- Teaser poster
- Directed by: Enrico Casarosa
- Produced by: Andrea Warren
- Starring: Mark Ruffalo; Laurence Fishburne; Enrico Casarosa;
- Production company: Pixar Animation Studios
- Distributed by: Walt Disney Studios Motion Pictures
- Release date: March 5, 2027;
- Country: United States
- Language: English

= Gatto (film) =

Upcoming Pixar film

Gatto is an upcoming American animated gangster comedy film directed by Enrico Casarosa and produced by Pixar Animation Studios for Walt Disney Pictures. It stars the voices of Mark Ruffalo, Laurence Fishburne, and Casarosa. Set in Venice, Italy, the story follows a black cat named Nero (Ruffalo), who begins to question whether he is living the right life.

Casarosa began developing his next original Pixar feature film after Luca (2021), with the film being announced in October 2022. The title was first officially announced as Gatto in June 2025, with initial cast members being announced the following year. The film blends a 2D hand-painted style with computer animation.

Gatto is scheduled to be released in the United States on March 5, 2027.

==Premise==
Nero, a black cat living in Venice, Italy, begins to question whether he is living the right life.

==Voice cast==

- Mark Ruffalo as Nero, a black stray cat who dislikes water, likes music, and befriends Maya, a human street artist who adopts him against his will.
- Laurence Fishburne as Rocco, a cat mob boss who Nero works for.
- Enrico Casarosa as Saverio, a slapstick pigeon who is an advocate of a pigeon union group.

==Production==
In October 2022, Enrico Casarosa announced on Twitter that he was developing a new original feature film for Pixar. At the 2025 Annecy International Animation Film Festival in June, Pixar's chief creative officer Pete Docter officially announced the film titled Gatto, with Andrea Warren serving as the producer, and showed a first image of the film with the main character in the Venetian canals. Pixar's art director, Gastón Ugarte, reported that said image was not concept art, but the final look that the film would have. The film blends a 2D hand-painted style with computer animation.

In May 2026, it was revealed that Mark Ruffalo would voice Nero. The following month, with the release of the teaser trailer, it was revealed that Laurence Fishburne joined the cast. At the 2026 Annecy International Animation Film Festival on June 26, Casarosa announced that he would voice Saverio.

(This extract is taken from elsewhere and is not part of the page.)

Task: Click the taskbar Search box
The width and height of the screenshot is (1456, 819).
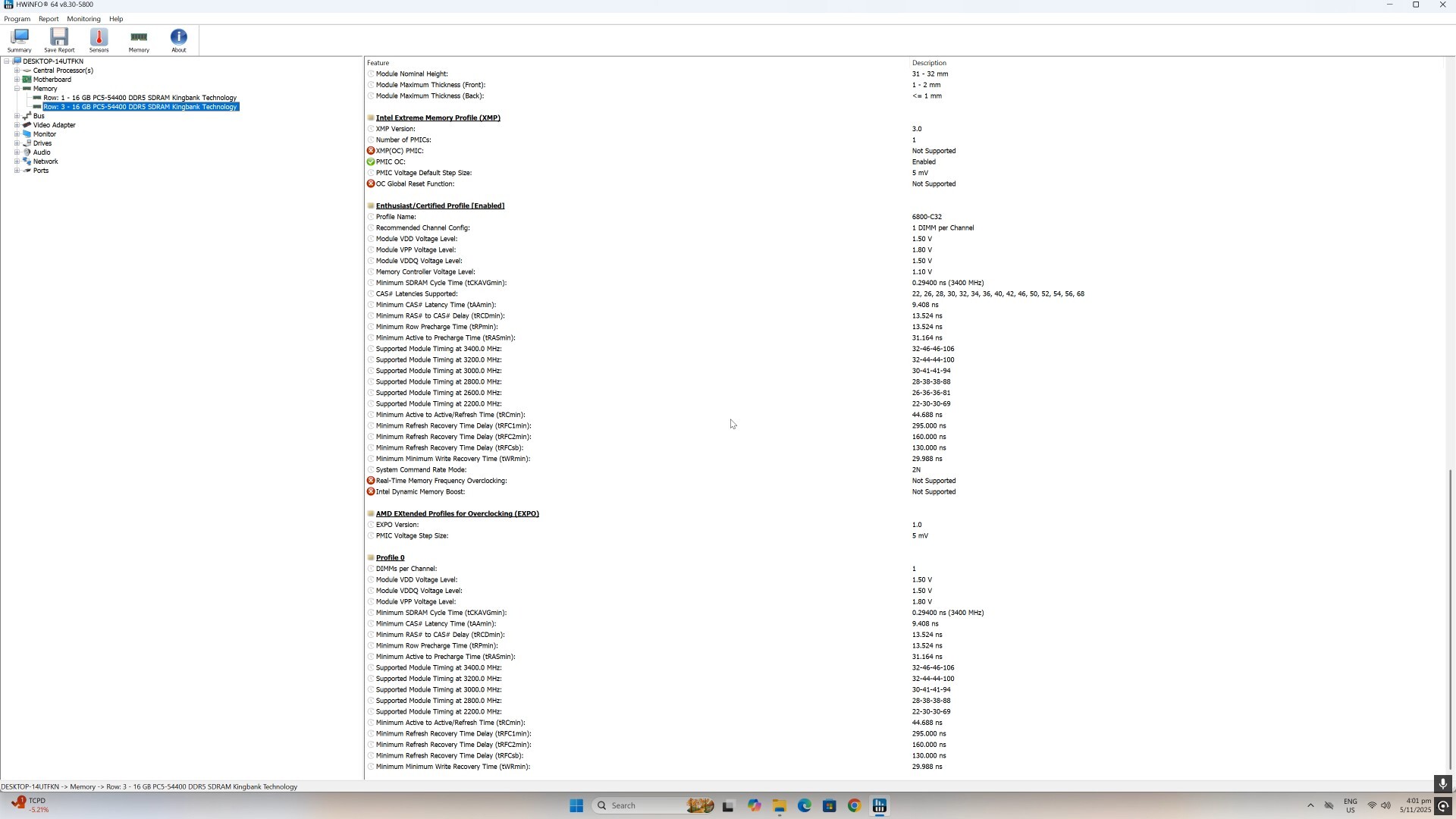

Animation work on the film is projected to be completed in November 2026.

==Release==
Gatto is scheduled to be released in the United States by Walt Disney Studios Motion Pictures on March 5, 2027. It was previously scheduled for June 18, 2027, before being pushed forward three months. On August 2, 2024, the film's original release date was reserved for an "untitled Pixar film". On September 25, 2025, it was announced that the film would share its release date with Sony Pictures Animation's Spider-Man: Beyond the Spider-Verse, but on December 22, 2025, Disney brought forward the film to its current release date to avoid competition with Beyond the Spider-Verse as well as DreamWorks Animation's Shrek 5.